He’d said Caroline’s name when he’d gotten his concussion.
When they went to her parents, he heard her voice and his own calling out to each other.
Laci admitted that she had heard their voices as a child as well.
She’d awoken Christmas morning to the sound of the voices.
He had the dream of them sneaking away during a ball. On the side of the house near the bins, he’d heard them again.
The first time they had sex, Laci had that snippet of a vision.
But that didn’t necessarily mean past lives, did it? Soulmates? If they were soulmates, why was it so hard for him to say I love you? Shouldn’t that have made it easier?
He shook himself into focus when he realized Laci was speaking.
“This weekend, when I went to take the rubbish out to the bin, I had the clearest vision of all,” she said. “It was me, in Caroline’s body, looking through her eyes while she stole a moment with Samuel. She—that is, I—told him—or rather, you, I suppose—that someone else was asking for her—er, my—”
“Why don’t we stick to addressing them in third person?” Billie suggested. “For simplicity’s sake.”
Laci nodded and went on. “There was someone else asking for her hand.”
Jordan’s stomach gave a furious lurch at the thought, and he realized some part of him must be buying into this because it was pissing him off to think of anyone other than Samuel marrying Caroline.
“She was afraid of him. She told Samuel that they should consider sneaking away so that they could elope to Scotland without her family’s interference. He refused, saying it would be like stealing, but said he wanted to speak to her family soon, before this other man could propose. They arranged to meet that night, and Samuel said…” she shot Jordan a meaningful look. “He said he had a painting for her.”
Jordan blanched. If nothing else could convince him, that did the trick. Samuel painted. Just like Jordan. Samuel painted Caroline as Jordan painted Laci. Jordan saw Laci’s face because it was the face of his soulmate. Samuel’s love. One and the same.
“A painting?” Ethan questioned, and Jordan jumped, forgetting they were with other people in his stupor. “What’s important about a painting?”
“Jordan paints,” Laci said, and Jordan didn’t even care that she told them. He would have said the same thing if he could find his voice. “He’s painted me since before he knew me.”
Billie and Ethan turned shocked, curious eyes on him. Still unable to speak, he nodded. He was afraid that if he opened his mouth, he’d either scream or throw up, and neither was appropriate as a guest in someone’s home. But the way his mind was warring with his heart, what else could he possibly do?

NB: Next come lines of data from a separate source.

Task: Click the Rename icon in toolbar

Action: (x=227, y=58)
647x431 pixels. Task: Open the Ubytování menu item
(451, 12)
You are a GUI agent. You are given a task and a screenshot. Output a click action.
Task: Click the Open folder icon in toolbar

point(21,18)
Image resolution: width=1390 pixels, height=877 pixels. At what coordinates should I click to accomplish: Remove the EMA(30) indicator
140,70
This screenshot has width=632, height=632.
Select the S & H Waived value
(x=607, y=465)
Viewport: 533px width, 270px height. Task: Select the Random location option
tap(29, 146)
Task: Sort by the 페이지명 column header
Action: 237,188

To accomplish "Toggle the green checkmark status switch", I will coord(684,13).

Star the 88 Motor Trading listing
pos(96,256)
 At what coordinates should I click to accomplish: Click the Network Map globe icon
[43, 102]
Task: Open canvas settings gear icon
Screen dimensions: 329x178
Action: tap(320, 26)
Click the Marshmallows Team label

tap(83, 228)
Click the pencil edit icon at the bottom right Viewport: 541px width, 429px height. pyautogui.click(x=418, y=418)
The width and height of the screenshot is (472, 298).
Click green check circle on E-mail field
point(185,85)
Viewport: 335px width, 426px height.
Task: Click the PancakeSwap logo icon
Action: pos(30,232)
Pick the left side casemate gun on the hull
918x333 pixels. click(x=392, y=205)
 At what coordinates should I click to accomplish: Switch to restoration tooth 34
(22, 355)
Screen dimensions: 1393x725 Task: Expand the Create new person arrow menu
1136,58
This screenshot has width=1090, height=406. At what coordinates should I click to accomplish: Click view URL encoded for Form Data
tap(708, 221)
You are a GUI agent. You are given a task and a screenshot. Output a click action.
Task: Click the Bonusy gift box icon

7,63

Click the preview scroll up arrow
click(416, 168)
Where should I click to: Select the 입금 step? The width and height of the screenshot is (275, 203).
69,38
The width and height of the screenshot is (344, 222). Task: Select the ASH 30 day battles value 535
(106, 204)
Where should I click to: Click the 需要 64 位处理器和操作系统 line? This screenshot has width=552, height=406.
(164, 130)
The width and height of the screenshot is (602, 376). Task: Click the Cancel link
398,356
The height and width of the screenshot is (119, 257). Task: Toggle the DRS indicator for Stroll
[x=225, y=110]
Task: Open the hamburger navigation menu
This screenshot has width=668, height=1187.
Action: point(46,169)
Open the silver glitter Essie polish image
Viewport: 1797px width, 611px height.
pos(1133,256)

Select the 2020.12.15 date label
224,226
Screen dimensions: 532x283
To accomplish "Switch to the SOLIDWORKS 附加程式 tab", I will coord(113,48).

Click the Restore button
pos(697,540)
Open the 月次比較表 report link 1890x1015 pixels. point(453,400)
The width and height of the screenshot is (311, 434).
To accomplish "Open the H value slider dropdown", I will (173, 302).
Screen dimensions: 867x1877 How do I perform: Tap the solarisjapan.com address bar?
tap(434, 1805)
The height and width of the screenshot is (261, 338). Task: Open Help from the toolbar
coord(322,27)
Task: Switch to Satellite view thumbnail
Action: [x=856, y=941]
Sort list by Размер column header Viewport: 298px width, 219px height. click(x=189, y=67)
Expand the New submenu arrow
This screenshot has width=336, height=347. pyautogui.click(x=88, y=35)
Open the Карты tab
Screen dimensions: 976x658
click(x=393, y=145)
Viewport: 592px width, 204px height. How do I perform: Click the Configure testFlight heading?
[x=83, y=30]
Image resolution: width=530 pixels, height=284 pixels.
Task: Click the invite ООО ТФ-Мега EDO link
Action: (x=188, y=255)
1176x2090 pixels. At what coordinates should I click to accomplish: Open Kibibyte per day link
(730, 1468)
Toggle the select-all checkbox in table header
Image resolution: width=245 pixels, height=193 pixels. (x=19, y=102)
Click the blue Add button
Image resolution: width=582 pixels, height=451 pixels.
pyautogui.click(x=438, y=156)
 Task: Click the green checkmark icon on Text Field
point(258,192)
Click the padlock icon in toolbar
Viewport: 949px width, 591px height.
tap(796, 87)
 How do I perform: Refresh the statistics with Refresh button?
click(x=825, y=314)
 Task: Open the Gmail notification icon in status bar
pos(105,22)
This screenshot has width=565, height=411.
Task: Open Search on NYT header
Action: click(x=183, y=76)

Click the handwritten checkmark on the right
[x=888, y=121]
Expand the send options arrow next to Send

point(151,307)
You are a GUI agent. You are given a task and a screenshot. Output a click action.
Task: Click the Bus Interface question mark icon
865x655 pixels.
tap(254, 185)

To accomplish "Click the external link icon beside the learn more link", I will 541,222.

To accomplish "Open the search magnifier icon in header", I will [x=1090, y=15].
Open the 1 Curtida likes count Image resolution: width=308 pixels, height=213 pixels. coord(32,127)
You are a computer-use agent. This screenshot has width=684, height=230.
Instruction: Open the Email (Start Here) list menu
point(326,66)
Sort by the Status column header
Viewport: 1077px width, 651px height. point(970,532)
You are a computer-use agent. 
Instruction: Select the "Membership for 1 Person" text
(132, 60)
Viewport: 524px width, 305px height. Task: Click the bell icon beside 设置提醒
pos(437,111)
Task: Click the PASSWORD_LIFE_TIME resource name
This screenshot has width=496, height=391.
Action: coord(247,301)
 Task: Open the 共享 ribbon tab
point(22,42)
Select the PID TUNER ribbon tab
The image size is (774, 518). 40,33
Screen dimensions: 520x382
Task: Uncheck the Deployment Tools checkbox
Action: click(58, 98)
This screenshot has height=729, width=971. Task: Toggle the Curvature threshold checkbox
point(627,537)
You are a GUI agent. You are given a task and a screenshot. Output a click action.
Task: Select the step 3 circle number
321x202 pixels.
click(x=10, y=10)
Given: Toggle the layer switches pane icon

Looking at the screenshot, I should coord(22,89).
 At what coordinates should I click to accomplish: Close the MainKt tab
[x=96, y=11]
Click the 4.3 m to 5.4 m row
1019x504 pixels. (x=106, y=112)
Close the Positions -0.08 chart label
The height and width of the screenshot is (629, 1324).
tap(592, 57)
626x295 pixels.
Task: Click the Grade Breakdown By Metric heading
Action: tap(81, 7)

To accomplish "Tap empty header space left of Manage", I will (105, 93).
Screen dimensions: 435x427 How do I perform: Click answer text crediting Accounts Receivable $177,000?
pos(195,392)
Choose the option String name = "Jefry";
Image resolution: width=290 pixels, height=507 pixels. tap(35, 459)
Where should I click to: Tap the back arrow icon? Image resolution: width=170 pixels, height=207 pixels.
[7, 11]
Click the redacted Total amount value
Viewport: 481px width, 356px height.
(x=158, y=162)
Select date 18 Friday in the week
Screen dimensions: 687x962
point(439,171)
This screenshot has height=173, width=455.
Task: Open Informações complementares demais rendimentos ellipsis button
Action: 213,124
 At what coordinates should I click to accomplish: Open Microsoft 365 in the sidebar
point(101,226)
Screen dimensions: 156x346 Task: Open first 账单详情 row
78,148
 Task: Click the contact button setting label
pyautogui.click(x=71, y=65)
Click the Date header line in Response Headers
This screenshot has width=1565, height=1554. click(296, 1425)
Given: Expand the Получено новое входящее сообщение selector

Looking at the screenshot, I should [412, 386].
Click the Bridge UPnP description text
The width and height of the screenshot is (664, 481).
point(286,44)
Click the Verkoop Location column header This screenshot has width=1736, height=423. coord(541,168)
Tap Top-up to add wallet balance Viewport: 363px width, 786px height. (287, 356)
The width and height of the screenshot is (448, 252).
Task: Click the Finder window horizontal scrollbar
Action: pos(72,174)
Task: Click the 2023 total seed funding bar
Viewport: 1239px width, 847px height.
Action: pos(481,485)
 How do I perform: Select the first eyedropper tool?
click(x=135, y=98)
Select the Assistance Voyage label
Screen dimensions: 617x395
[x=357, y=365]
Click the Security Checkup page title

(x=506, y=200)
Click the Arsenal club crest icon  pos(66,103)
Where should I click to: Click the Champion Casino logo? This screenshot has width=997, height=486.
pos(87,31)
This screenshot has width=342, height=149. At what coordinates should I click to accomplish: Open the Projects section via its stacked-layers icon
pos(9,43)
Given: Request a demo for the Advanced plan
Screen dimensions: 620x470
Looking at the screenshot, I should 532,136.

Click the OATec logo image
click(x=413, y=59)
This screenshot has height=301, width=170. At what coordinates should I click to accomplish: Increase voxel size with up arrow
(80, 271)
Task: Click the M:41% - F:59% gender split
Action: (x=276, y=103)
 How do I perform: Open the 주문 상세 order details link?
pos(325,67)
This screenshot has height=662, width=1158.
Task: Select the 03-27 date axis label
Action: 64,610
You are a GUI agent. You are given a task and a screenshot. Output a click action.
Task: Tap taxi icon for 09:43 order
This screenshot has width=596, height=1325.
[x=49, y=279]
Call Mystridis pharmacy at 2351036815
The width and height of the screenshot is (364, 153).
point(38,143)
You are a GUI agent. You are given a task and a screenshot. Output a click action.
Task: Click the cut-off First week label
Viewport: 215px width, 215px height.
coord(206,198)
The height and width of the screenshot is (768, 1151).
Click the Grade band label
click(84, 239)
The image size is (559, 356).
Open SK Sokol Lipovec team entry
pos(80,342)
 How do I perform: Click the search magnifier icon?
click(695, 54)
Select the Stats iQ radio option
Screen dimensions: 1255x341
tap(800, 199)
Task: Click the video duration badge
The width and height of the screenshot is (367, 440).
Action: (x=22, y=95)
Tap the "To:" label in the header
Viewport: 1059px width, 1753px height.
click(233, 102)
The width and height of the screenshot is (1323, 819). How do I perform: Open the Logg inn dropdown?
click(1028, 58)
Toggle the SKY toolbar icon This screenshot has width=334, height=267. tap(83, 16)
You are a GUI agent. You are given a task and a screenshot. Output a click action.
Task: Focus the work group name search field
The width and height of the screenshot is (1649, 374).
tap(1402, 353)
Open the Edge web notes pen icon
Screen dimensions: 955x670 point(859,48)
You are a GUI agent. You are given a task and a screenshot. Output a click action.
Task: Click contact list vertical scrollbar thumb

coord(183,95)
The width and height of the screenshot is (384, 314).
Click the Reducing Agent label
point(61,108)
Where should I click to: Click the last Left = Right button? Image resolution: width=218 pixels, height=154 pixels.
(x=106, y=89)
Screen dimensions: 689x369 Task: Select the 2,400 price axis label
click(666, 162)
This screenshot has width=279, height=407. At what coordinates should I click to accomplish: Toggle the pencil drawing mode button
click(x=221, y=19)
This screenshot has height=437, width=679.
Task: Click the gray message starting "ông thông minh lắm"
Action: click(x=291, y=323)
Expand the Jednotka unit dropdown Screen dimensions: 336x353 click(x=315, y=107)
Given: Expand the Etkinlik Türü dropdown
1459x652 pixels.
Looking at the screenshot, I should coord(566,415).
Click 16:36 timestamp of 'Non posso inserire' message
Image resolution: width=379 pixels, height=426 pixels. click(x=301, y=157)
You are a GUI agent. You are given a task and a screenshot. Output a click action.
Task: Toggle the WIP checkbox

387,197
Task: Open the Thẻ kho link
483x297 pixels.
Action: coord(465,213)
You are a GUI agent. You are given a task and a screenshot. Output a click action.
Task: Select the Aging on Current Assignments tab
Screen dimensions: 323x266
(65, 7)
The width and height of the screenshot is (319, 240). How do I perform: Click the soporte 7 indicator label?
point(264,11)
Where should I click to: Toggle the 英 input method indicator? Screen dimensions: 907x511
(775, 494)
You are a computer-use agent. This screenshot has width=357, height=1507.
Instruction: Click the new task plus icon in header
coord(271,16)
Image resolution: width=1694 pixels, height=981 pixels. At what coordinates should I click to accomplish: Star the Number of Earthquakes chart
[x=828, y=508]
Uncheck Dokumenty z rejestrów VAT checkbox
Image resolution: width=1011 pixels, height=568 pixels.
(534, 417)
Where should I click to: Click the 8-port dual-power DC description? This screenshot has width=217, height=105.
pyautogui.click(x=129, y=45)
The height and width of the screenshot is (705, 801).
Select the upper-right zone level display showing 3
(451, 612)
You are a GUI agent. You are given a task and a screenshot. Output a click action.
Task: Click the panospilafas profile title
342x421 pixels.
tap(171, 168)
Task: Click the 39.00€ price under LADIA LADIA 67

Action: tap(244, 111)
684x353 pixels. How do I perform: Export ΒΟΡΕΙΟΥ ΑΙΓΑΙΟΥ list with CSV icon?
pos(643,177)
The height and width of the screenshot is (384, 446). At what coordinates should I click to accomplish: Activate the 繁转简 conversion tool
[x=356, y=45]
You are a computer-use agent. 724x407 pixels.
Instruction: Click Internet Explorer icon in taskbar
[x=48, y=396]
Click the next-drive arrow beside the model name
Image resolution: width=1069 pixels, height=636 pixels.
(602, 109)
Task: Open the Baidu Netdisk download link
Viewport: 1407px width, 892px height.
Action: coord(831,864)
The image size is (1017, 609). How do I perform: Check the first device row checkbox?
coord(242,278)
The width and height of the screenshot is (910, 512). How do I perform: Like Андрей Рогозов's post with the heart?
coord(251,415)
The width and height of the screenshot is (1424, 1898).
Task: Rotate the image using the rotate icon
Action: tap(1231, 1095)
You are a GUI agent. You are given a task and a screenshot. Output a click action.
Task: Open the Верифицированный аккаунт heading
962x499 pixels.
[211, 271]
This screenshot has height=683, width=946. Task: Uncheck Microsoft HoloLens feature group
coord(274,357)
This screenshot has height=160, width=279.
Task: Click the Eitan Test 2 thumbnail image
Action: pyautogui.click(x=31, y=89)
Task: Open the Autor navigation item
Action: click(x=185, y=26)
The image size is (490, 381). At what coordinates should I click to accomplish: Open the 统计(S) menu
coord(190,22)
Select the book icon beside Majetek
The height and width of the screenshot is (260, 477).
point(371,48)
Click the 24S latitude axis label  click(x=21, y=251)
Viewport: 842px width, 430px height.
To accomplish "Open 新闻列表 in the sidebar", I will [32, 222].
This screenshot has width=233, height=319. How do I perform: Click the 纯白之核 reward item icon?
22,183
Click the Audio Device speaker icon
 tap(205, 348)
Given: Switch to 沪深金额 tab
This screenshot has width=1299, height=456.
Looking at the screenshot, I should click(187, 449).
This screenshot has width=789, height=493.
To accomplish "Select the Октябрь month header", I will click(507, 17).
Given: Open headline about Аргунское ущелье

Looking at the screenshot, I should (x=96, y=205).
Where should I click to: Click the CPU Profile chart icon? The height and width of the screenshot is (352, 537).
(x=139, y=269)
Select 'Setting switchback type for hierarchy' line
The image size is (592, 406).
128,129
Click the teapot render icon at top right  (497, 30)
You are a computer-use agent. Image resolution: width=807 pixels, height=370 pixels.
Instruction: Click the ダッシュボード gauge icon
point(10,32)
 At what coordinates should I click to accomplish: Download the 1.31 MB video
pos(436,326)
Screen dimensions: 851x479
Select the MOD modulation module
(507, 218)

“Things carried over for us too,” Billie said. “I was terribly afraid of loss because Maggie had lost her parents and then Henry got killed. Ethan hates the cold because of how he froze in the woods outside of Bastogne. What about you, Laci? Anything you’ve never been able to explain?”
Laci pondered it for a long moment. “I’ve got an irrational fear of gunfire, which, thankfully, I don’t have to deal with very often. But I don’t know what that has to do with Caroline and Samuel.”
“I think we should confirm it first,” Jordan finally spoke up. “There must be something at the estate, anything that can prove they were there and what might have happened to them.”
Laci shook her head. “I dunno, Jordan. My parents have searched every inch of that house for bits of its history. Anything they found would’ve been in Dad’s study, and there’s hardly anything. Tessa found Caroline’s birth certificate, but there’s nothing at all on a Samuel.”
Jordan racked his brain for where else they might look. Then it hit him. Some of the most powerful moments occurred outside the mysterious locked door.
“The cellar,” he said, and his heart quickened. “The one with the rusty lock that you’ve never been able to get open. I bet you anything, there’s evidence in there.” He got to his feet so abruptly, he knocked his chair over. He held his hand out to Laci. “We’ve got to find out.”
She blinked. “What? Right now?”
“Right now.”
“We’re at dinner!”
“He’s right, you should go,” Billie interjected. “We understand.”
“Probably better than most,” Ethan added with a chuckle.
Laci got to her feet and took Jordan’s hand, letting him lead her out the front door.
“Thank you for having us!” she called back to them. “We’ll see you at the wedding!”